Tempestuous. What a perfect word to describe what I witness daily. The mysterious Tween. The word tempestuous is defined as meaning strong, turbulant, conflicting emotion, wild, stormy.
This isn't the first time I've raised a child and I'm not sure if it's the times we live in or the fact that I'm older, but I view this time in the life of a child more so with amazement, confusion, mild irriation and a lot of humor, then ever before.
There are some days, as I watch the range of emotions from this sweet child I bore, alternate between playing with her dolls one minute, to leaving me wonder if I need to dial 1-800-dial-a-tween-exorcist the next, it's no wonder she needs more sleep and food than any 12 toddlers I know.
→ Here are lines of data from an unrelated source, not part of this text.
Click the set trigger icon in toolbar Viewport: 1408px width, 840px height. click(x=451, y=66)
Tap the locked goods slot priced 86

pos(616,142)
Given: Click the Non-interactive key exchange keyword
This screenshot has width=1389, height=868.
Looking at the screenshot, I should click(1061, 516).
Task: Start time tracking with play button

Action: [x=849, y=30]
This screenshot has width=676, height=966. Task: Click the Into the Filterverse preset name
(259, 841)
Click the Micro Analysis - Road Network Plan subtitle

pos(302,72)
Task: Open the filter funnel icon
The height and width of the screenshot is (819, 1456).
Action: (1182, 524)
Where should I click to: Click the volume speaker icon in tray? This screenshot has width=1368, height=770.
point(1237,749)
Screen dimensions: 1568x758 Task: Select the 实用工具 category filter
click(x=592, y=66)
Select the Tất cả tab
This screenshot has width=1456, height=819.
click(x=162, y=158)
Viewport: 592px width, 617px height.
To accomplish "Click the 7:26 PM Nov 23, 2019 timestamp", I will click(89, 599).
Thank God for the strong backbone of the Mother, because even though I know I am the most loved person in the life of this emotional tween, I am also on occasion the most exasperating, most hated and obvioulsy the least intellegent being on the face of the earth, or that's what the eye rolling tells me.
Today, is a good quiet day full of Barbie play, non stop eating and scary movies. These days do outweigh the days of emotional turbulance she has no clue yet what to do with, so I cherish these because before too long, playing with dolls will be a thing of the past as well as sharing some popcorn, snuggling and being scared silly while watching a movie with Mommy.